Pictures of the week
7 May 2017: Former talk show host and comedian David Letterman arrives for the 2017 Profile in Courage Award ceremony, being given to former US President Barack Obama, at the John F Kennedy Library in Boston, Massachusetts Brian Snyder/Reuters

The last we saw David Letterman, he was growing out his white beard and enjoying retirement. But now it looks like the 70-year-old is looking to make a television comeback, and he has chosen the perfect political atmosphere in which to do it.

Netflix has announced that it recently signed a deal with the former Late Show alum to host a new talk show. The six-episode untitled series, which is expected to premiere in 2018, will see Letterman conducting long-form interviews with international and local personalities.

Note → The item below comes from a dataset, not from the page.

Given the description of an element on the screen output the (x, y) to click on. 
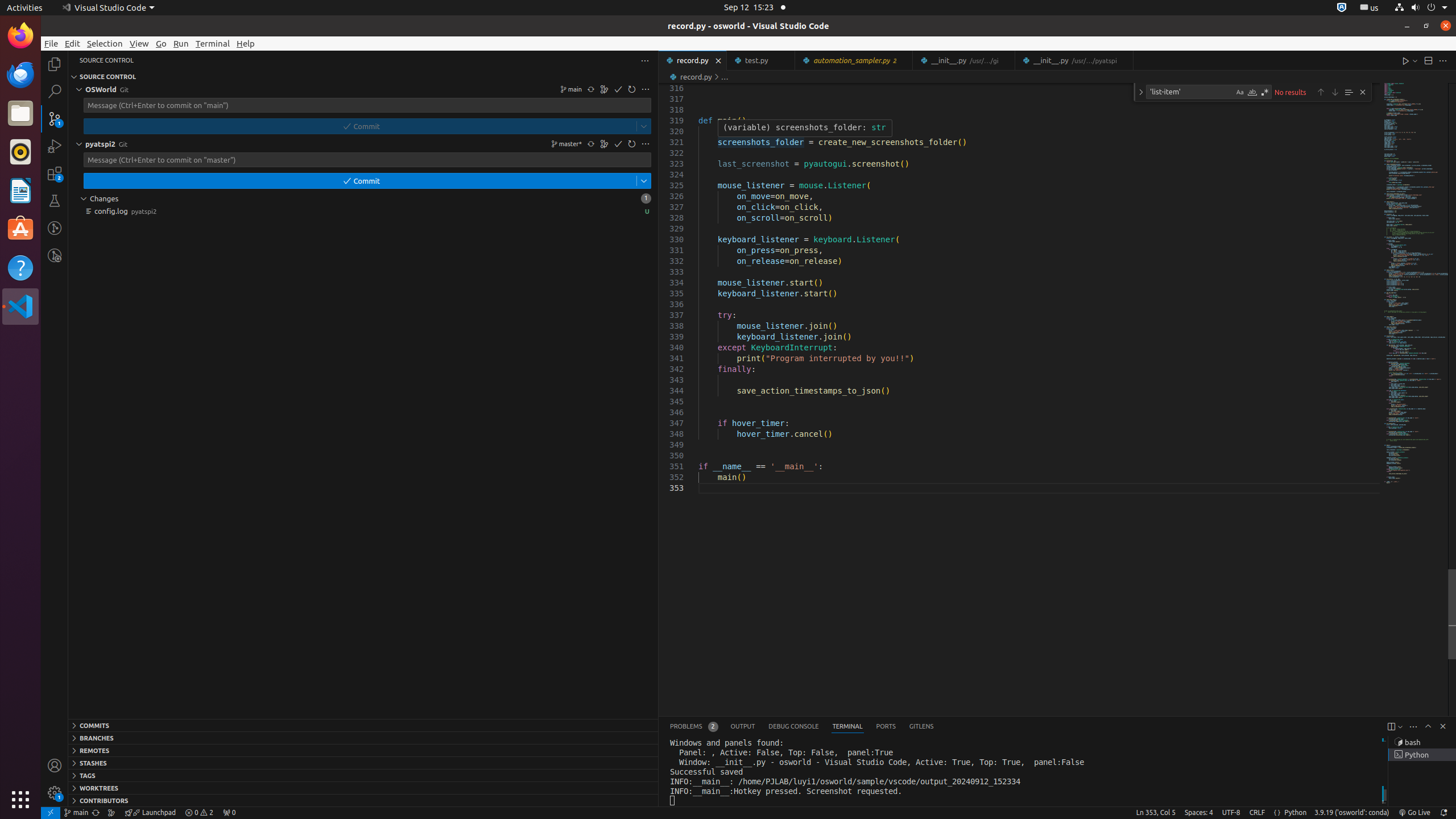
No Ports Forwarded Element type: push-button (228, 812)
OSWorld Git Element type: tree-item (363, 89)
Contributors Section Element type: push-button (363, 799)
Source Control (Ctrl+Shift+G G) - 1 pending changes Element type: page-tab (54, 118)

"I feel excited and lucky to be working on this project for Netflix. Here's what I have learned, if you retire to spend more time with your family, check with your family first. Thanks for watching, drive safely," Letterman said in a statement on 8 August, Tuesday.

Speaking to The Hollywood Reporter, the television personality said he already has some ideas for guests, one of them being North Korea's leader Kim Jong-un. "I want to talk to this Kim Jong-un because I see now where he's just miniaturised a nuclear weapon that he's going to put on his rockets," he said referring to recent news of threats from the Asian country.

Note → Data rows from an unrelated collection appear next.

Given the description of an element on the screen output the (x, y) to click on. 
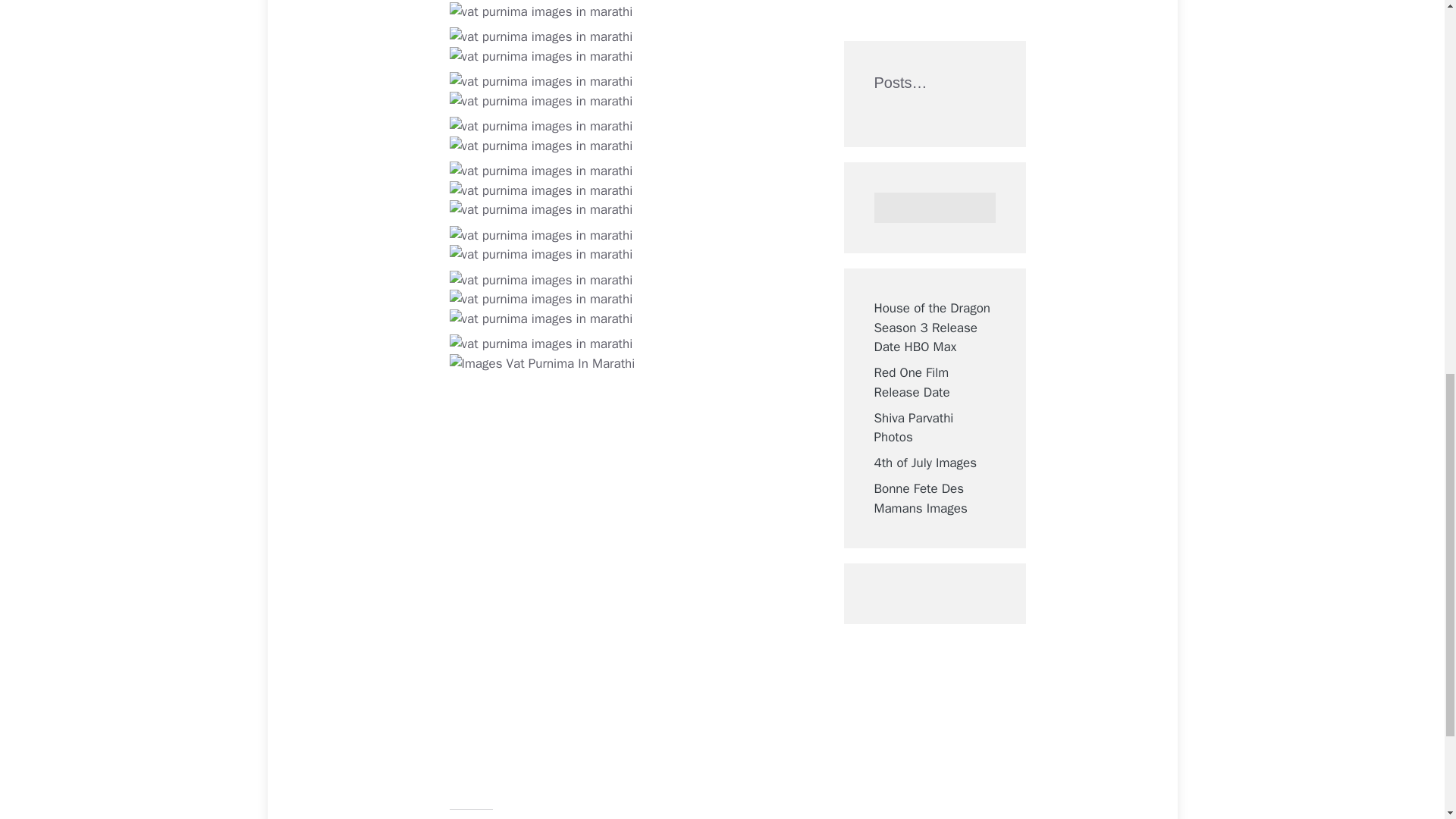
Vat Purnima Images In Marathi 5 (539, 12)
Vat Purnima Images In Marathi 9 (539, 101)
Vat Purnima Images In Marathi 8 (539, 81)
Vat Purnima Images In Marathi 11 (539, 146)
Vat Purnima Images In Marathi 6 (539, 36)
Vat Purnima Images In Marathi 10 (539, 126)
Vat Purnima Images In Marathi 4 (539, 1)
Bonne Fete Des Mamans Images (919, 49)
4th of July Images (924, 13)
Vat Purnima Images In Marathi 7 (539, 56)
Given the description of an element on the screen output the (x, y) to click on. 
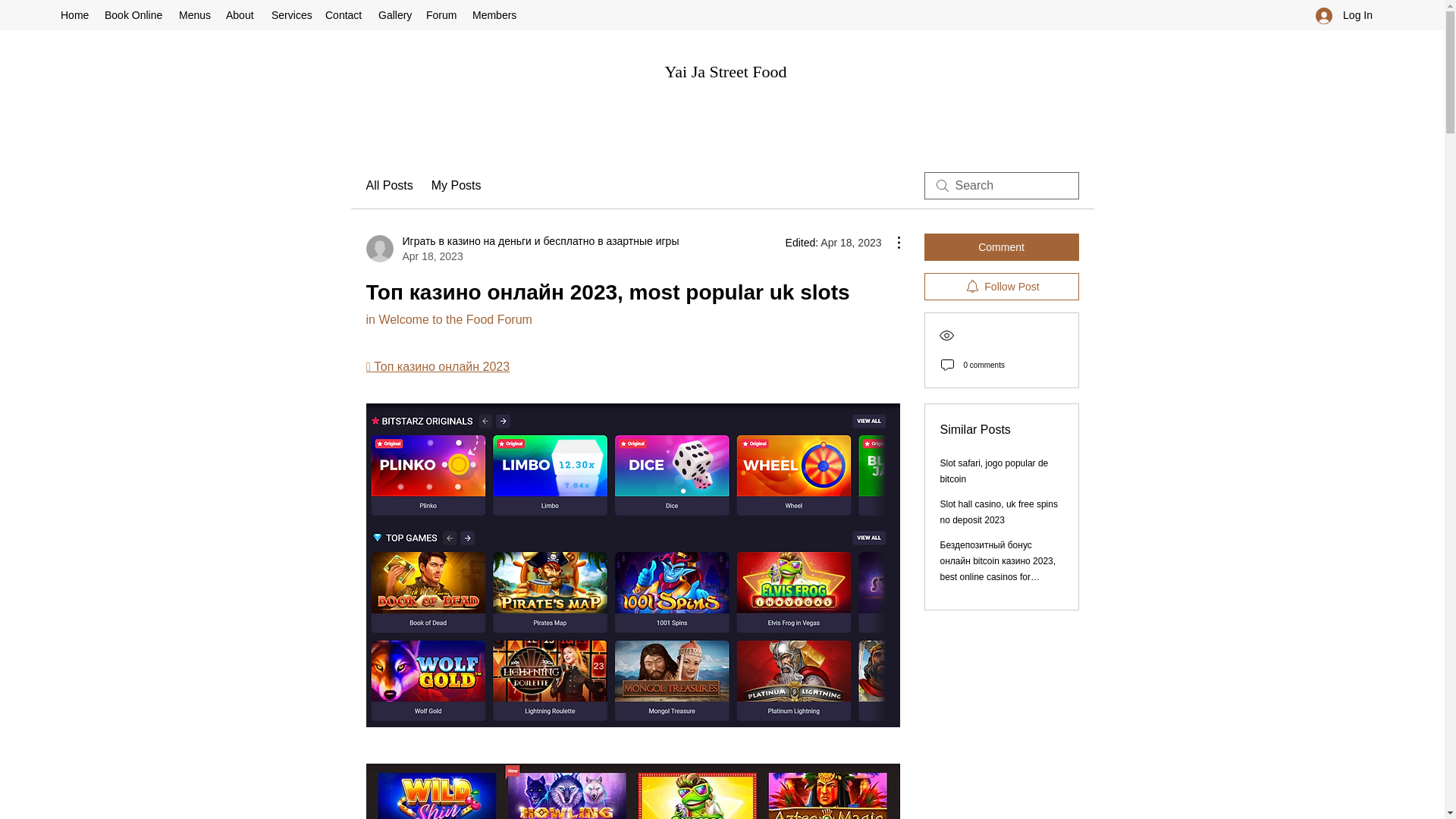
Gallery (395, 15)
Forum (441, 15)
Log In (1343, 15)
in Welcome to the Food Forum (448, 318)
Yai Ja Street Food (726, 71)
Follow Post (1000, 286)
Members (494, 15)
Home (74, 15)
Slot hall casino, uk free spins no deposit 2023 (999, 511)
All Posts (388, 185)
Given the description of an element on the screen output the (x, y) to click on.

"They have a missile they think can hit Chicago — what's he pissed off at Chicago about? Are we at war with this guy? We put sanctions on him, he gets more pissed off. If Dennis Rodman goes over there, I ought to be over there. I wouldn't want to make it worse, but on the other hand, I don't know that you can make it worse. OK, you're building rockets, you've got nuclear capabilities, OK, great. What, really, does that help?!"

Letterman said that aside from getting to know about his pets, it would be interesting to get a take on Kim and his reasons for behaving this way. "If he wants to be a hero, why not start trying to reunite the peninsula? Why not do something that has some humanity to it? I don't get this," he said.

The Emmy-Award-winning entertainer also wants the chance to catch up with one of his old regular guests – Donald Trump and is hopeful of being able to convince to US president to do the right thing. "What we need now is somebody like myself to sit down with him and calmly get him to sign some papers and then have him leave the White House," he said.

Letterman was last seen on National Geographic's 2016 documentary television series Years of Living Dangerously for which he travelled to India to understand its continued use of coal energy and moves towards more sustainable options.